Oktoberfest is the most popular town fair in the world. The town, in this case, is Munich, and the party attracts about five million people, yearly. Oktoberfest started when Crown Prince Ludwig of Bavaria married Princess Therese of Saxony in 1810. That party has been repeated ever since - 201 years as of last week - and continues through the first few days of October. Only beers brewed inside the city limited of Munich are allowed in the enormous tents constructed on the Theresienwiese each year, but thankfully we have no such restrictions in the 203. Let's dive in. 

It's only fitting that we start with an actual Munich Oktoberfest beer like Paulaner. Paulaner has been brewing since 1634, so it's pretty safe to say they've perfected the styles they make according to the ideals of the brewers. This Oktoberfest bier pours the proper color, like Grade A maple syrup, and foams up with the thick head you'd expect from a German example of the style. It has a pilsner-like aroma, and a similarly mild taste - like an up-malted pils. It's not an overly interesting beer by and stretch, but "interesting" is what happens when you're drinking it by the liter with 40,000 other people in the Paulaner tent with a pretzel on a string around your neck, attempting to make sign language conversation with a fraulein in a dirndl. It's a mild beer and mildly alcoholic at less than 6%, both of which are good things, considering the quantities of expected consumption. I give it two beer steins out of three, and call it the best of the easily locatable authentic German seasonals. 

From a city much closer to home we have Brooklyn Oktoberfest, a marzen made from specially imported Bavaria Heirloom Munich and Pilsner malts.The Hallertauer hops aren't very apparent, but the malts come through the aroma in a big way. It's a deeper amber than the Paulaner, almost mysterious, and with a more moderate head - although that could have just been the pour. The aroma is noticeably sweet, and suggests a hellishly high ºPlato, but the end result is a more reasonable 5.5% alc. All that malt would be much too much if it weren't expertly balanced by a toasted grain flavor almost stoichiometrically balanced with the malts. It's an impressive level of craftmanship, and a "big" beer. There is a ton of flavor here, and drinking a liter of this would take c-o-mmitment, as my track coach used to say. You really have to want it, you know? And tust me: you want to try this. It's a great O'fest beer. I give it three beer steins (which you can actually get from the brewery, and call it the best in flavor, which is arguably most important.  
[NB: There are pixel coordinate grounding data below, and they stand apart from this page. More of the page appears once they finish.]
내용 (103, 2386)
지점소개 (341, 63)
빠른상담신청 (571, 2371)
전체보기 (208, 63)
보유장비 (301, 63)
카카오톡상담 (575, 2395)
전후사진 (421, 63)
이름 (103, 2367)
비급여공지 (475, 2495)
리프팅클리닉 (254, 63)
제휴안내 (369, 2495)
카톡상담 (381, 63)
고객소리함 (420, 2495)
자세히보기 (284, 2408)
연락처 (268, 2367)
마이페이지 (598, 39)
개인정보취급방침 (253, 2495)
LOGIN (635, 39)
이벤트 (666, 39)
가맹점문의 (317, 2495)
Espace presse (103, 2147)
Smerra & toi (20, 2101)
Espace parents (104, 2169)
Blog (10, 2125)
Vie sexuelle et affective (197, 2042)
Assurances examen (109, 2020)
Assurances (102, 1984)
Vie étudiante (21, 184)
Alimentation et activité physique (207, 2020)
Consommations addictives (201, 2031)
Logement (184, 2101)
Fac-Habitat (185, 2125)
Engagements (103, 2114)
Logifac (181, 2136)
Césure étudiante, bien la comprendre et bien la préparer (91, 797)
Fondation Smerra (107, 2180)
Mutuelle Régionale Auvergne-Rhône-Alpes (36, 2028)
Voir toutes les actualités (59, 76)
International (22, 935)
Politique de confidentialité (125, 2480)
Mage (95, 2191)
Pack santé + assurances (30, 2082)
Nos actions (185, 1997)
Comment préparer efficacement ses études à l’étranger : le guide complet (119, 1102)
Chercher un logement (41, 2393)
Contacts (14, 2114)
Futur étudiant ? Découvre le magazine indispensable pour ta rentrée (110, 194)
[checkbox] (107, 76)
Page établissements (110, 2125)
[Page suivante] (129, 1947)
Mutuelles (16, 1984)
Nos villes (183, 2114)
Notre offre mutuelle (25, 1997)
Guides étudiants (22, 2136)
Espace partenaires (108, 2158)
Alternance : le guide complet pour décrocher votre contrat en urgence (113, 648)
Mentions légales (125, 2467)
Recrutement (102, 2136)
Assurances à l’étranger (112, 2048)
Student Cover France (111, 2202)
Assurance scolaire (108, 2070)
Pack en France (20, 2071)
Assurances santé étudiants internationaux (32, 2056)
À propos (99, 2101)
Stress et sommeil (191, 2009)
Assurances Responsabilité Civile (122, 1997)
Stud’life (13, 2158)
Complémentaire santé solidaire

From our home state comes Thomas Hooker Munich Style, a golden  Helles-style lager akin to several popular Bavarian brands. It's very light in color, but has that familiar, malty nose and an unusually dry finish to the flavor. Again, there's a pilsner feel to this beer, but Hooker adds Munich Light and Vienna malts, along with a certain amount of what malts to the beer, along with the Hallertauer hops. The maltiness is like the Paulaner, but unlike that beer, the Hooker displays evidence of the hops. It's not an O'fest beer, but it could almost be one in disguise. It's not as perfected as the Paulaner, it's not as good a beer as the Brooklyn, but it is a stand-up and worthy offering in its own right. This one's a bit of a quirk, especially hailing form a state not really known for its beer, and it's well worth checking out this fall if you can find it. I give it two steins out of three, and I'll call this one the best of the three for taking the road less traveled this Oktoberfest.